* RAW RECORDS:
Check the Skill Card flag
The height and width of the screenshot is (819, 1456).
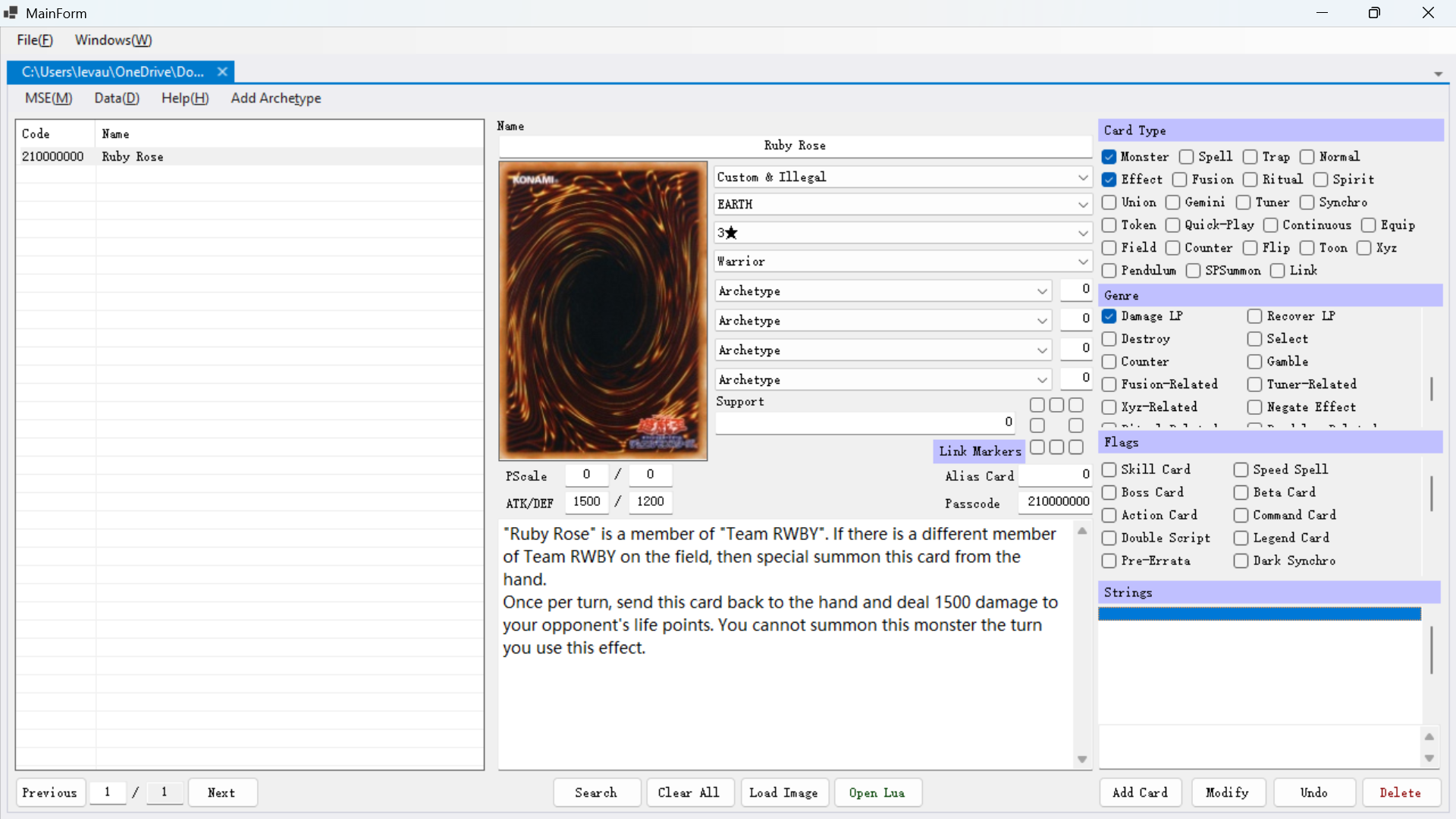(1109, 469)
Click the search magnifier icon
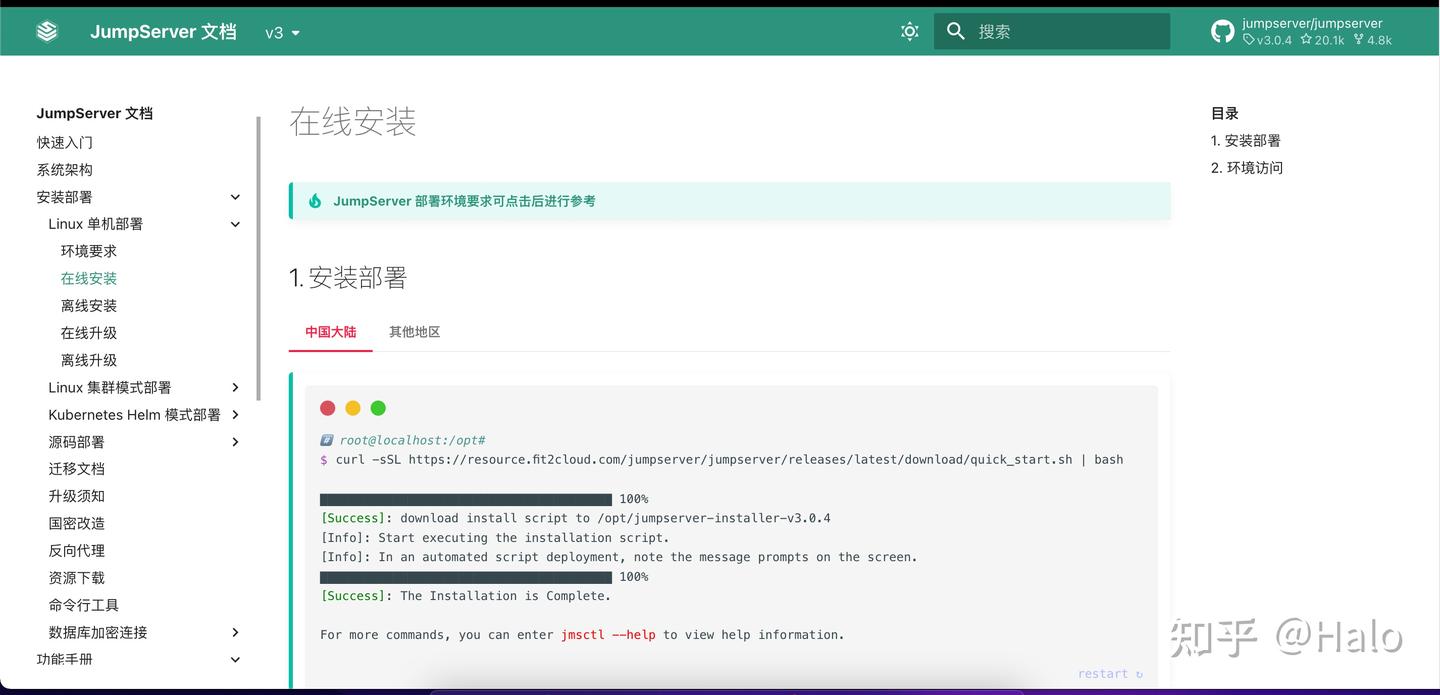This screenshot has height=695, width=1440. [955, 30]
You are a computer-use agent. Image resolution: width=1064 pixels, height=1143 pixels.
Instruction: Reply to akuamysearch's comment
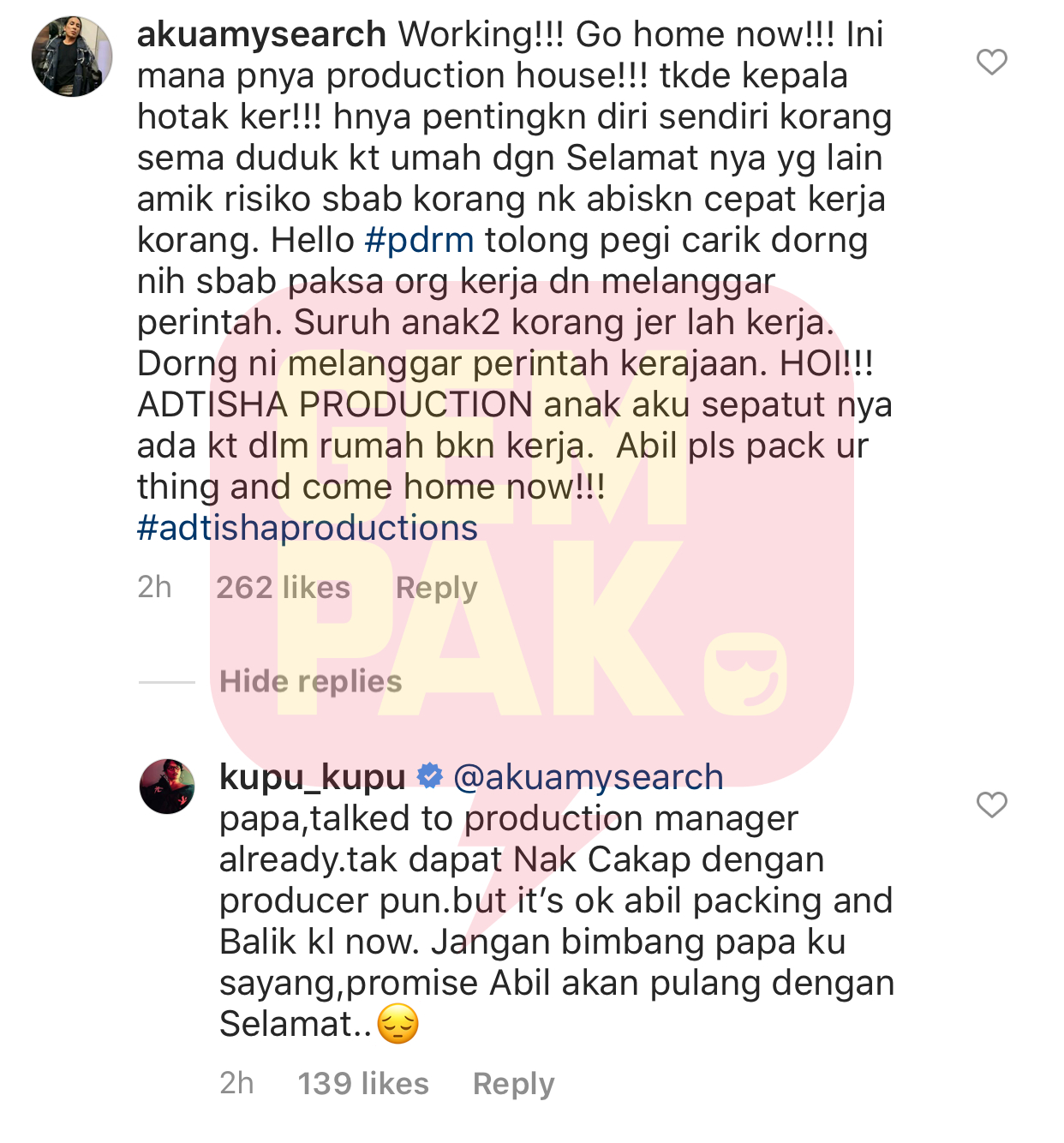point(436,588)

* THE REQUEST: Format each line of the listing above as a row in a Markdown table with the columns "No." and "Text", numbering the rows in order and skipping any blank lines. Leave the pictures out of your answer.

* FULL SOLUTION:
| No. | Text |
|---|---|
| 1 | Check the Skill Card flag |
| 2 | The height and width of the screenshot is (819, 1456). |
| 3 | (1109, 469) |
| 4 | Click the search magnifier icon |
| 5 | This screenshot has height=695, width=1440. [955, 30] |
| 6 | You are a computer-use agent. Image resolution: width=1064 pixels, height=1143 pixels. |
| 7 | Instruction: Reply to akuamysearch's comment |
| 8 | point(436,588) |